Nope. Not if you’re Republican.
Here are results from two seemingly accurate national surveys. And I note that the COVID question specifically phrased it as “determined to be safe by scientists and free to everyone”. And that the December numbers were higher than estimates from September. If you were to have asked in September, Republicans were far less likely to say they’d get the COVID vaccine than the flu vaccine.
For four-out-of-ten Republicans, getting vaccinated is off the table. No matter what. Not if the vaccine is guaranteed safe. Not if it’s free. You literally can’t give it away to that crowd. Not even while the Republican POTUS is (incorrectly) taking credit for having developed the vaccine.
I’ve made up my mind, don’t confuse me with the facts? That’s pretty much how I read this. If that’s the attitude, then I guess there’s no arguing with it. It is what it is, and it’s not going to change.
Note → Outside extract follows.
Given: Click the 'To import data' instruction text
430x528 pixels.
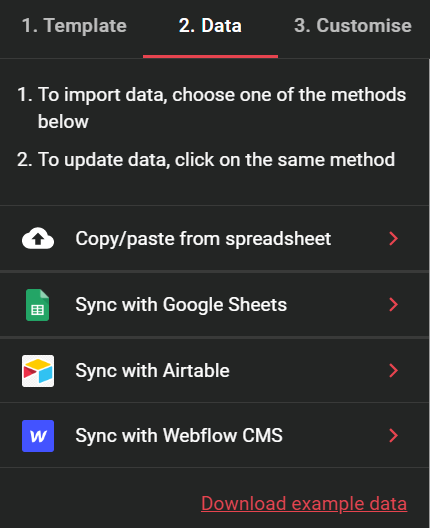Looking at the screenshot, I should [211, 108].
No matter what.
Luckily, screw ’em, we don’t need them. They’re irrelevant. Above is a modified version of the herd immunity calculation presented in a recent post. The upshot is that if people simply follow through with their intentions, given the current state of the world, we’ll still exceed the 70% level required for herd immunity. And, as long as the limiting factor is the shortage of vaccine, it makes no difference that more than 40% of Republicans refuse to be vaccinated. We’ll get there in the same amount of time, regardless.
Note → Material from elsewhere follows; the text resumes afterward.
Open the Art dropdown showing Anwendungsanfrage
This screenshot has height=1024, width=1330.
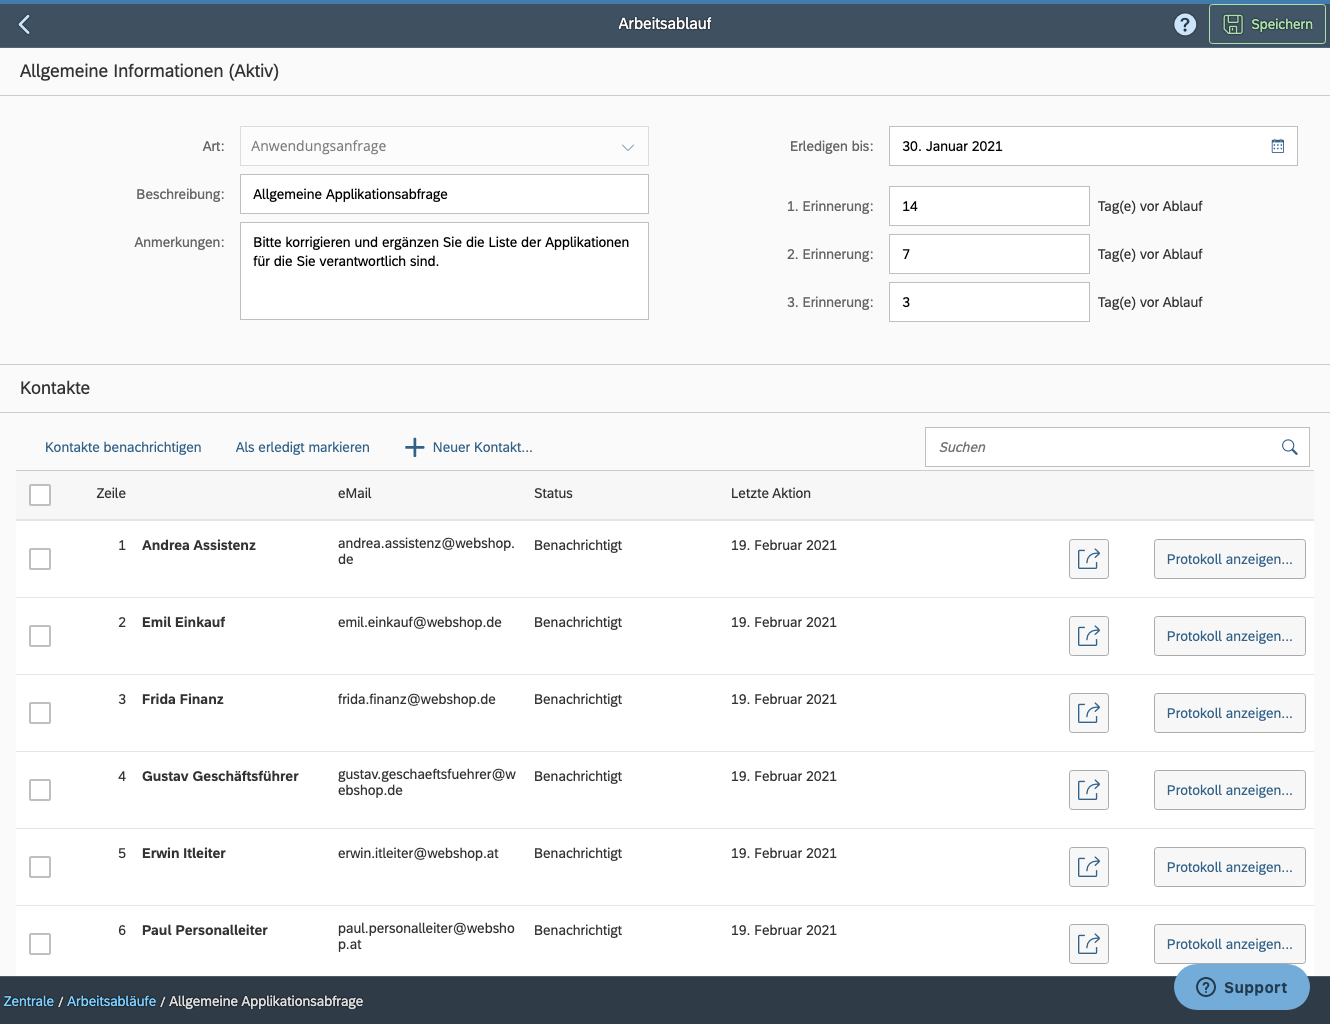(628, 146)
So, ultimately, my take on it is, let them be ignorant. It doesn’t do the population as a whole any harm, assuming that the overall amount of vaccine available is the limiting factor. And assuming that 70% is the herd immunity level. (And that the vaccine literally prevents infections, including asymptomatic and mildly symptomatic infections, something that has not yet been shown.) Even if we achieved no more herd immunity via infections, Republican intransigence on COVID vaccination is irrelevant. We have enough rational people on both sides of the aisle to resolve this without them.